Reputation: 35
update:
Turned out it's caused by different classes of variables.
Many thanks to @r2evans, who solved this issue by converting interger64 to numeric when reading the data. His method is effective, but what's worth studying further is his problem-solving logic.
I deleted the data for confidentiality reasons.

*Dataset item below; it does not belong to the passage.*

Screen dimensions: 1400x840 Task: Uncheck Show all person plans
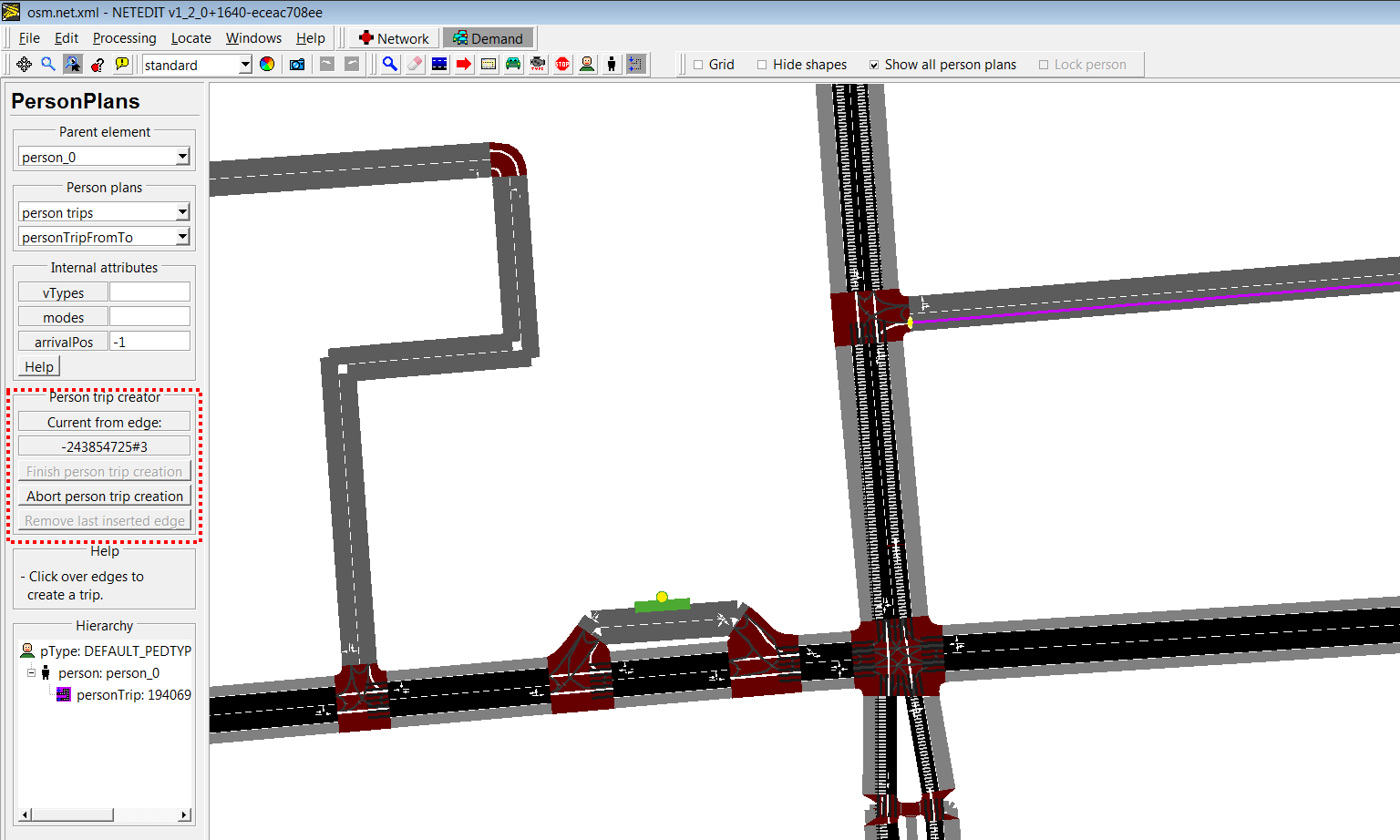(874, 65)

I plotted histograms of all numeric clomuns in my data table.
head(dt) %>%
keep(is.numeric) %>%
gather() %>% na.omit() %>%
ggplot(aes(value)) +
facet_wrap(~ key, scales = "free") +
geom_histogram()
I chose head() as the data table is too large.
then I had this error:
Error in if (length(unique(intervals)) > 1 & any(diff(scale(intervals)) < : missing value where TRUE/FALSE needed
Then I let
eg <- head(dt)
write.csv2(head(dt), "eg.csv")
and saved eg here on github.
then
eg <- fread("https://raw.githubusercontent.com/Deborah-Jia/Complete_Analysis_da2/main/eg.csv")
eg %>%
keep(is.numeric) %>%
gather() %>% na.omit() %>%
ggplot(aes(value)) +
facet_wrap(~ key, scales = "free") +
geom_histogram()
I got those right histograms!
What happened when I saved the data and read it again? Or is there a way to fix dt?
PS: dt was also created from saving csv and reading from fread. when I use
eg <- head(dt, 10000)
and save it on github, read again. same error happened.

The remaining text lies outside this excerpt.